Six months after bond investors fought to get a piece of the largest corporate-bond offering in history, there are simmering concerns that the yields they were chasing could be yanked away.
Debt sold by Anheuser-Busch InBev NV to fund its takeover of SABMiller Plc tumbled after the acquisition was thrown into disarray, sparking concerns the company could redeem more than $35 billion of $60 billion in securities sold to help fund the deal. Bond documents show the debt would be bought back at a discount to where the securities have been trading.
Doubts over the takeover couldn’t come at a worse time for bond investors starved of opportunities to earn interest. When AB InBev sold the U.S. portion of its bonds, the company received a record $110 billion in investor orders. The company’s debt had been rising steadily since January, with one portion trading as high as 109.8 cents on the dollar this month. Now the bonds are falling closer to 101 cents, because that’s the price at which bondholders would have to sell their debt back to AB InBev if the deal falls apart.
“People get excited -- they get attracted to the yield and they assume an announced deal is a done deal,” said Joe Mayo, head of credit research at Conning, a global insurance investment manager with about $104 billion in assets under management. He said he doesn’t buy bonds that back pending acquisitions above their redemption price. “That’s taking an unnecessary risk, ultimately.”
Mandatory Redemption
All of the bonds except for $17 billion of 20- and 30-year notes carry a special mandatory redemption of 101 cents if the takeover is canceled, Bloomberg data show.
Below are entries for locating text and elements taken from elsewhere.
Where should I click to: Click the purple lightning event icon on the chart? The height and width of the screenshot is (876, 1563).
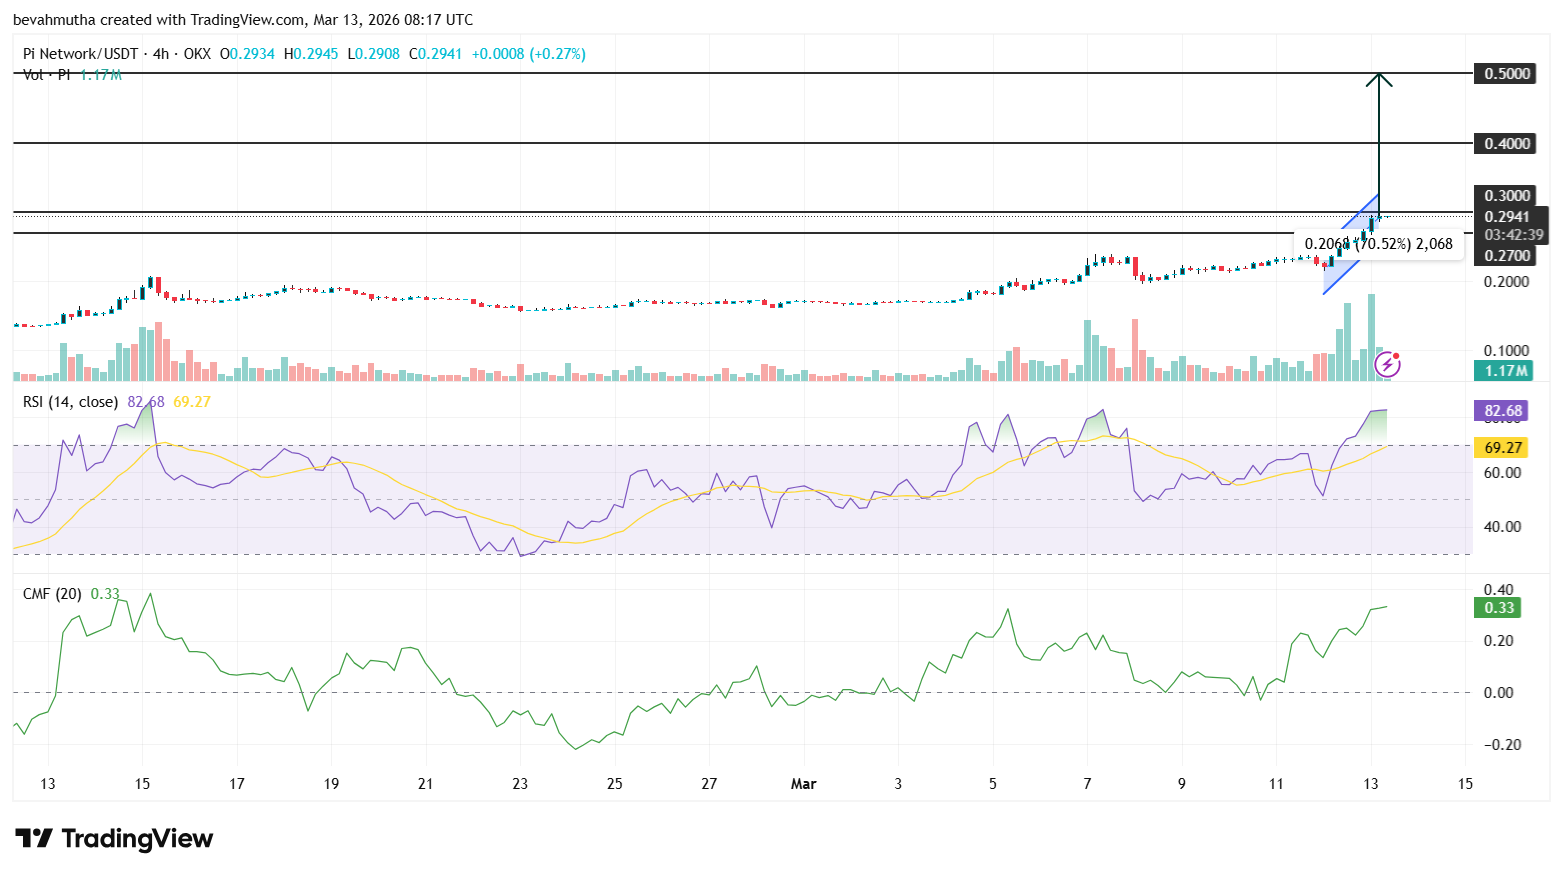[1387, 365]
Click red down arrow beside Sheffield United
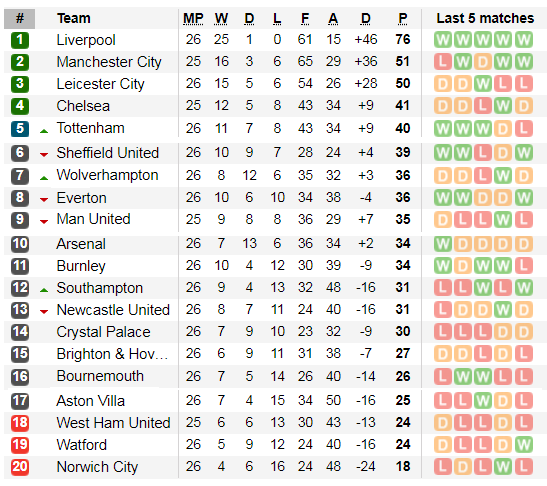This screenshot has height=486, width=547. [x=44, y=155]
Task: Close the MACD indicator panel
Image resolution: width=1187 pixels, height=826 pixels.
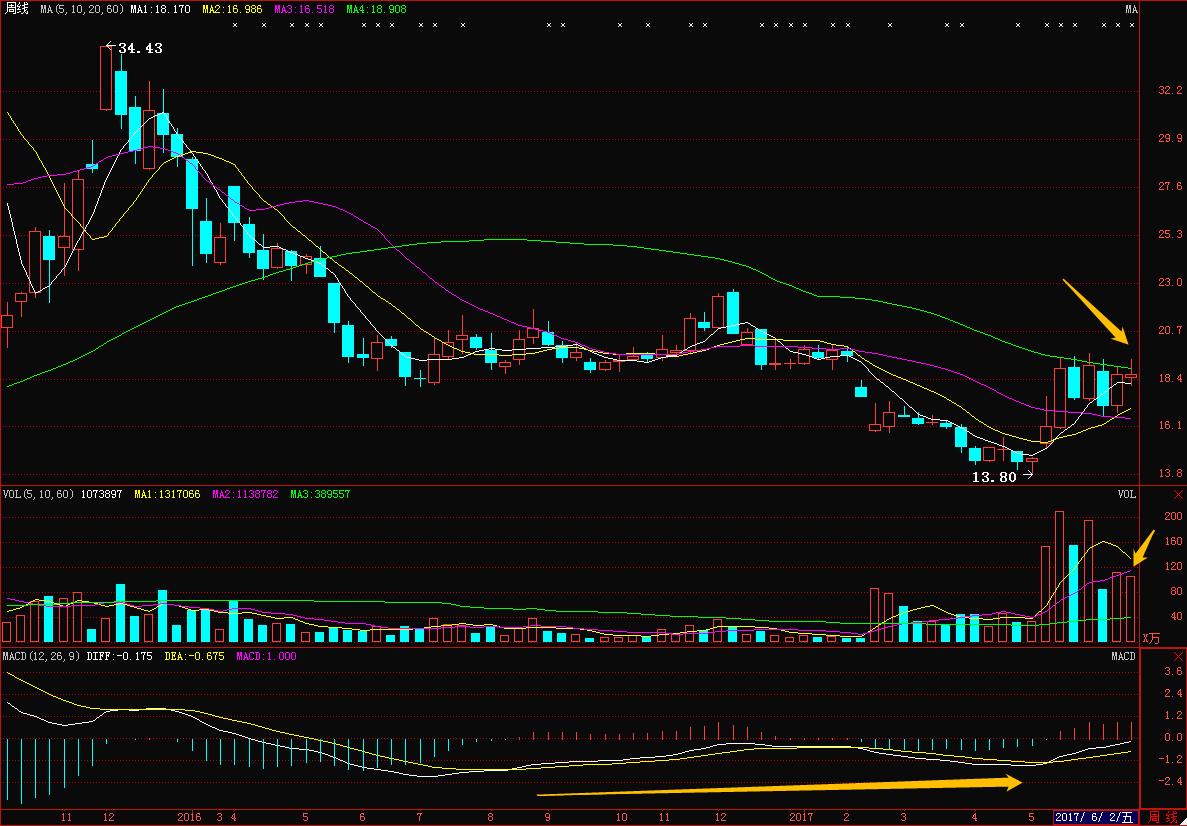Action: tap(1176, 656)
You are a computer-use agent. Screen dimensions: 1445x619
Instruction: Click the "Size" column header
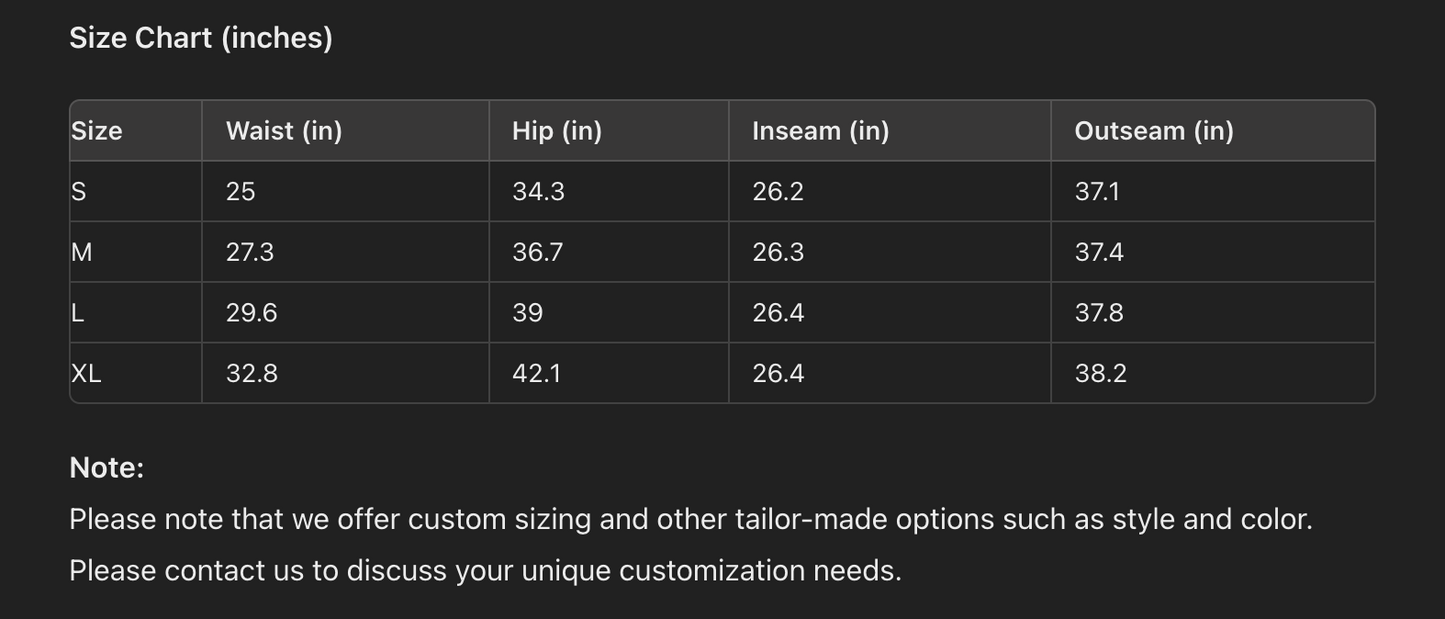pyautogui.click(x=97, y=131)
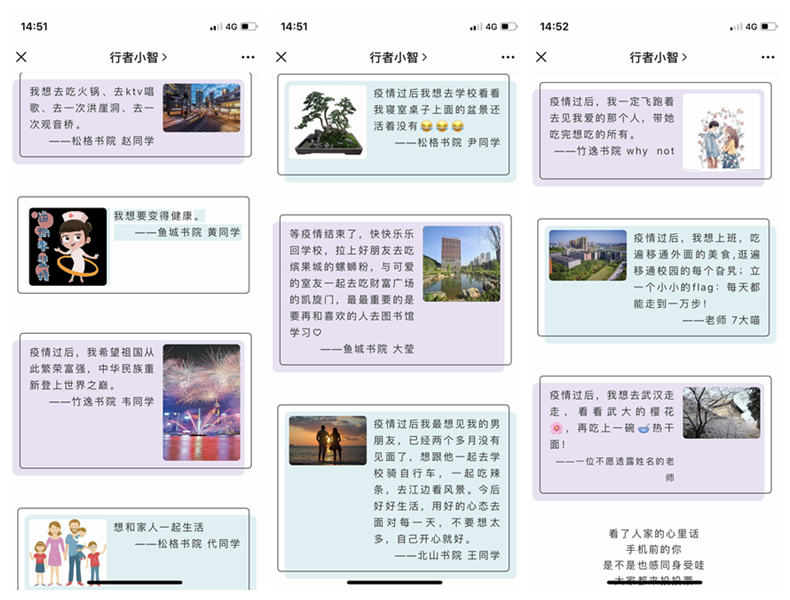Open the city night photo in 赵同学's card

201,108
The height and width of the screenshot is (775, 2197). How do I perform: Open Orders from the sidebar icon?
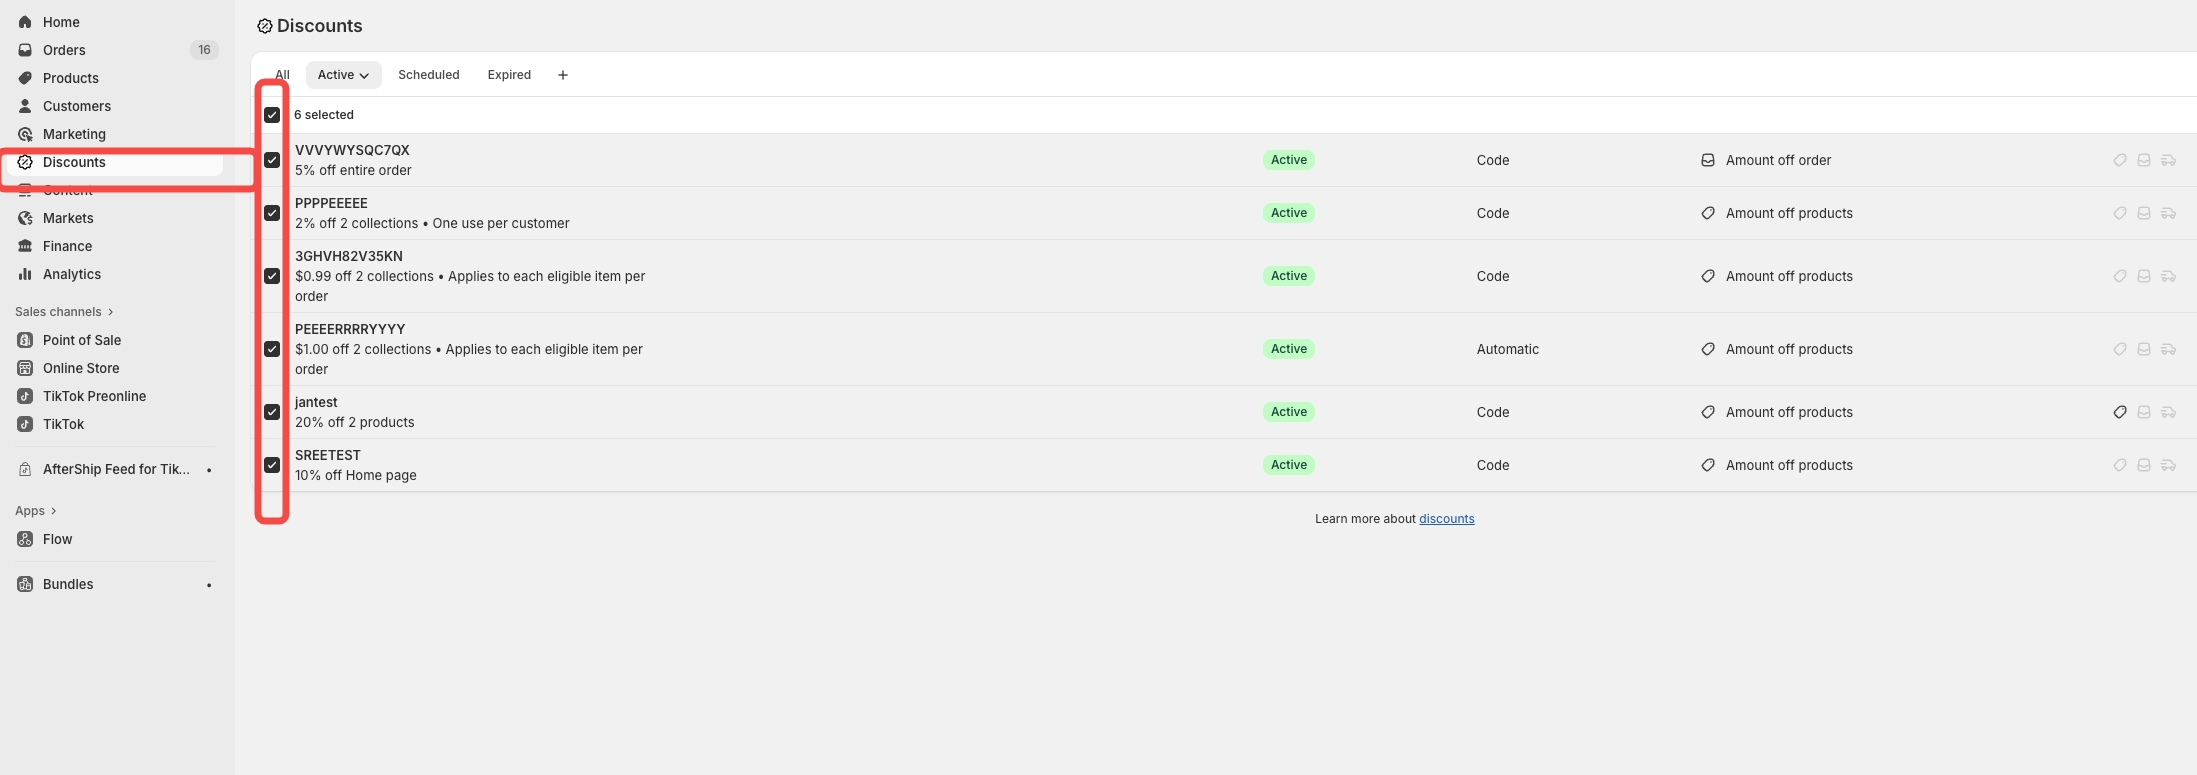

The bonds were sold as part of a $60 billion debt deal -- the largest corporate offering in history. The securities were sold in two parts, a $46 billion deal issued in January and a 12.75 billion euro ($14 billion) sale in March, according to data compiled by Bloomberg.
AB InBev’s $11 billion of 3.65 percent 10-year bonds fell 0.22 cent to 105.97 cents at 8:00 a.m. on Thursday in New York. On Wednesday, they posted their biggest one-day decline since they were issued in January, according to Trace, the bond-price reporting system of the Financial Industry Regulatory Authority. The company’s $6 billion of 3.3 percent seven-year notes fell 0.13 cent to 104.67 cents on Thursday.
‘Worse Off’
“If the deal winds up not going through it obviously changes things for bondholders,” said Jack Flaherty, a New York-based money manager at GAM Holdings AG. “Both companies are worse off if it doesn’t go through.”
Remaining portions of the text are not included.